There was, however, a Teletype and later, fax machines.
That’s the point. Devices for better communication existed after the Cuban Missile Crisis. But the OP asked, “Can the US president pick-up a phone and expect the president of Russia to answer? A literal direct line. No dialing needed. You pick up the phone and there is only one person on the other end who will answer.” That answer is no. It came out of fiction, specifically the book that inspired Dr. Strangelove. The answer appears still to be no.
And, outside of fiction, the idea is kinda silly. Where would the phone be located? In movies it’s usually in the Oval Office, although it would be better suited for the Situation Room, but that’s a recent innovation. The Russian premier has an official office as well, but could be at any number of sites in a crisis. Besides, to my knowledge no modern U.S. president speaks Russian. A major reason for print communication was to avoid translation issues and provide a written, sharable record.
Please don’t tell me there is not a Cone of Silence.
mmm
Relax, I can assure you that’s every bit as real as shoe phones.
Roald Dahl borrowed the idea in Charlie and the Great Glass Elevator, where the president also has a porcelain phone for direct-dialing the premier of China.
But it’s not unlikely that the Russian president would speak English; Putin does.
Doesn’t he usually use a translator in talks with presidents?

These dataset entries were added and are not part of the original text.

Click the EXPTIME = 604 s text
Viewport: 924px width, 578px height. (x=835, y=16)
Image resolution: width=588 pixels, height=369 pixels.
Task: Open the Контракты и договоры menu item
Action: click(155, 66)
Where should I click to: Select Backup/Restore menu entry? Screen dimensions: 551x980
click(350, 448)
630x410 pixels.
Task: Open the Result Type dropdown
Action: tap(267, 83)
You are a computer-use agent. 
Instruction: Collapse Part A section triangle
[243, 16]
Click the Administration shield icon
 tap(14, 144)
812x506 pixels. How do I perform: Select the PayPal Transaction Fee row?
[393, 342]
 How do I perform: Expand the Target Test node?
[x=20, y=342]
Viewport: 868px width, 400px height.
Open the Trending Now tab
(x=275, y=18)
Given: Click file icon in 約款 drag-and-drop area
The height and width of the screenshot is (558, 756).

I have no idea how perfect his command of English is. Wouldn’t he also feel that it would be a sign of inequality if he spoke the American president’s language?
Can Putin speak English?
Vladimir Putin can speak English, but while his ability to speak the language is reported to be good, he is not fluent and rarely uses it publicly.
The Kremlin’s spokesperson, Dmitry Peskov, said in 2021: “He practically understands English completely and sometimes even corrects the translators.”
Mr Peskov told how hsi boss speaks English at the sidelines of summits, but uses a translator “during negotiations and when he is conducting an official meeting”.
I, of course, do not believe anything a Kremlin spokesperson says until confirmed elsewhere.
Here is a video of him speaking English. His German is supposedly better which makes sense since he was stationed in East Germany for years.
There’s surely a lot of that, and for sure a leader would feel more comfortable about not missing out on important nuances in their own native language. Then again, you never know how much is going on behind closed doors in global politics, so I wouldn’t find it so unlikely that there could be an off-the-record call that two leaders arrange among each other tossing aside issues of protocol.